Selon M. B. l'économie existerait parce que l'objectivation
d'une vision du monde existerait.
Admirez la
logique. Il y a une vision du monde objectivée. Donc, l'économie existe.
« Donc », que de crimes on a commis en ton nom.
M. B. concède qu'il y aurait bien une illusion spectaculaire.
Elle consisterait en ce que le spectateur croit communiquer au moyen des
marchandises.
Il reste
seulement à prouver en quoi cette illusion est spectaculaire. Pourquoi
spectaculaire ? Parce que M. B. ou M. Debord qualifient de spectateur
celui qui croit communiquer au moyen des marchandises ce qui est une pure
pétition de principe ?
D'ailleurs, ce
prétendu spectateur ne croit pas communiquer, il veut communiquer. Aucun
doute ne lui est laissé qui lui permettrait de croire qu'il communique.
Selon M. B. je priverai economics de son objet (economy).
Or, comme je
l'ai déjà dit, l'objet d'économics n'est pas economy mais la
communication. Comme on voit, je ne me lasse pas de le répéter et je ne me
lasserai pas.
Les
économistes croient le plus sérieusement du monde, avec M. B., qu'ils étudient economy.
Mais ils se trompent, comme M. B. Enfin ce n'est pas economy qui
dit « tu gagneras ton pain à la sueur de ton front » mais economics.
Selon M. B. economy n'est pas vide de sens mais désigne la
Loi de ce monde (avec un L majuscule s'il vous plaît).

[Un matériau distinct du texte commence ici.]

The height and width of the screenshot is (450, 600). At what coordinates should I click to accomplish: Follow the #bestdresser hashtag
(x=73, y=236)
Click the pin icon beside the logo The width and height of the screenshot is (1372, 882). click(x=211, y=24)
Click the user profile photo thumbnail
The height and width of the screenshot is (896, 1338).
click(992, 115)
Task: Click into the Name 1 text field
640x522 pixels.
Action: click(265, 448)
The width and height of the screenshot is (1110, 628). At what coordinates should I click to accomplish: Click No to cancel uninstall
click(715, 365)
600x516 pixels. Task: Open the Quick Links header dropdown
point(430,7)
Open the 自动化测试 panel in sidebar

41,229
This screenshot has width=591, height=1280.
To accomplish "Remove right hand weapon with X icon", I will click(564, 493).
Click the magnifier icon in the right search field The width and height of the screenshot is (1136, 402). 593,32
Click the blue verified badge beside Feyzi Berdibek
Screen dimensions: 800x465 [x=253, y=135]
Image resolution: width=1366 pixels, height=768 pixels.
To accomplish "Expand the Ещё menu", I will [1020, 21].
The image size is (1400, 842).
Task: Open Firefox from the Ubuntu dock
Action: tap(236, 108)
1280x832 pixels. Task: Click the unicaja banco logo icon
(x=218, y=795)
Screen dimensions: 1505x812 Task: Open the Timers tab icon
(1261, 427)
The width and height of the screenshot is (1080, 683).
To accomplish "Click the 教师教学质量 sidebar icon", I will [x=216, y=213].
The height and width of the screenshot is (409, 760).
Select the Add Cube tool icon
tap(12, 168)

Economy est censé désigner ce qui
existe et non la loi de ce qui existe. Si quelque chose pouvait désigner la loi
de ce monde ce serait economics. Et encore ce serait une prétention
fallacieuse. De même que les lois de la physique sont les lois de la physique
et non les lois de la nature ainsi que le souligne Wittgenstein, les lois d'economics
ne peuvent être que les lois d'economics et non les lois du monde et
encore moins les lois d'economy qui n'existe pas.